_Passage to read_:
= = = =

In West Virginia, "employees and employers alike are generally governed by the at will employment doctrine." Feliciano v. 7-Eleven, Inc., 559 S.E.2d 713, 717 (W.Va. 2001); see also Eaton v. City of Parkersburg, 482 S.E.2d 232, 236 (W.Va.1996) ("In the absence of other evidence, West Virginia law presumes that employment is at will."). "[A]n at-will employee serves at the will and pleasure of his or her employer and can be discharged at any time, with or without cause." Feliciano, 559 S.E.2d at 718 (internal citation omitted). However, the Supreme Court of Appeals of West Virginia has cautioned that this rule is not absolute. Instead, this rule governing the at will doctrine "must be tempered by the . . . principle that where the employer's motivation for the discharge contravenes some substantial public policy principle, then the employer may be liable to the employee for damages occasioned by this discharge." Harless v. First Nat'l Bank in Fairmont, 246 S.E.2d 270, 275 (W.Va.1978). Therefore, in West Virginia "a cause of action for wrongful discharge exists when an aggrieved employee can demonstrate that his/her employer acted contrary to substantial public policy in effectuating the termination." Feliciano, 559 S.E.2d at 718. The Supreme Court of Appeals of West Virginia has provided that in order to obtain relief under a claim for wrongful discharge in contravention of substantial public policy, the plaintiff must show:

This tort cause of action set forth in Harless has commonly been referred to as an action for "retaliatory" or "wrongful" discharge. Slack v. Kanawha County Hous. & Re-Dev. Auth., 423 S.E.2d 547, 555 n.8 (W. Va. 1992).

= = = =

_Data shown_:
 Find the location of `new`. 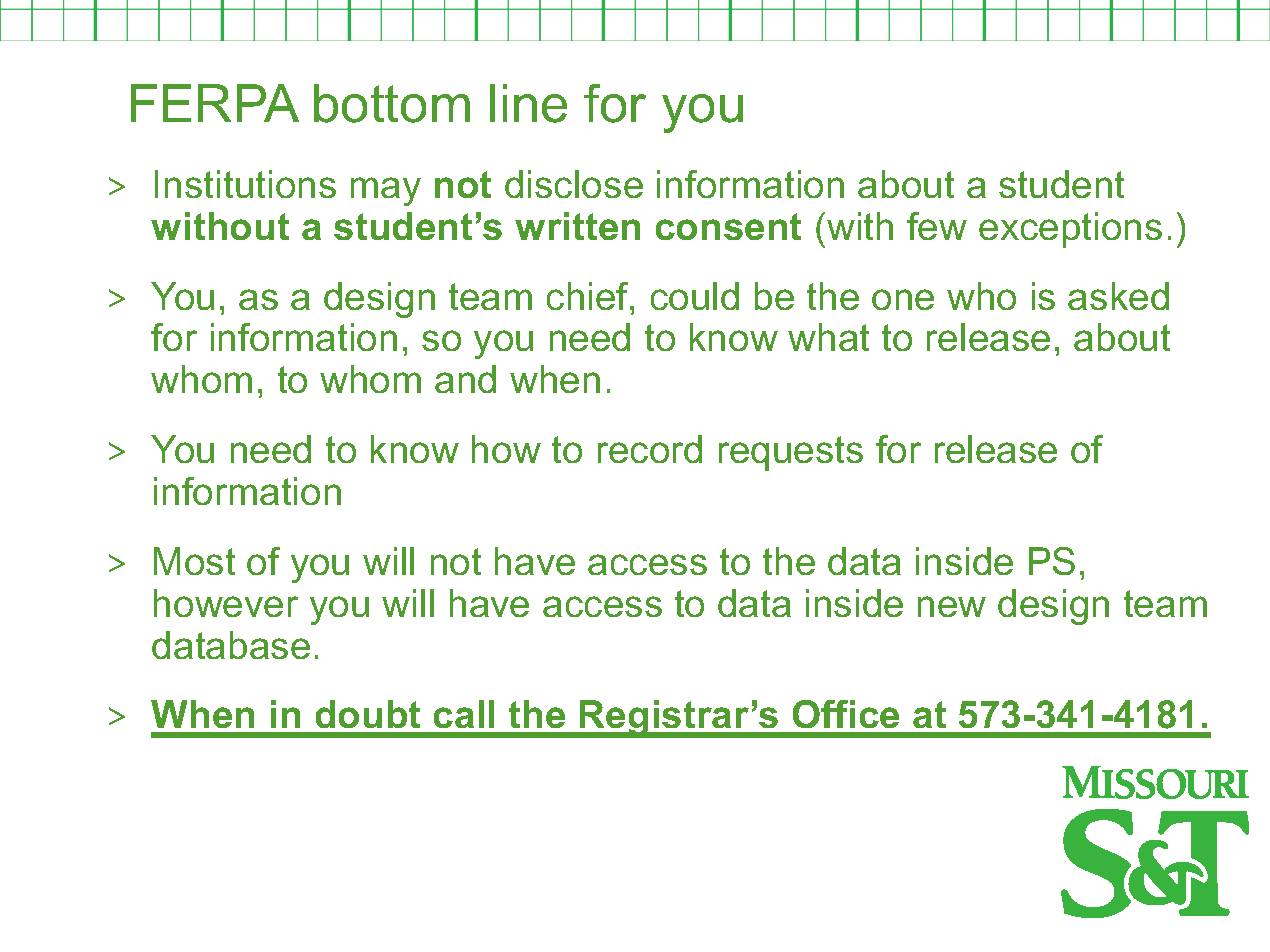

new is located at coordinates (952, 606).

= = = =

_Challenge_: In the passage on at-will employment in West Virginia, what is the tort cause of action set forth in Harless commonly called?

_Exercise answer_: An action for "retaliatory" or "wrongful" discharge.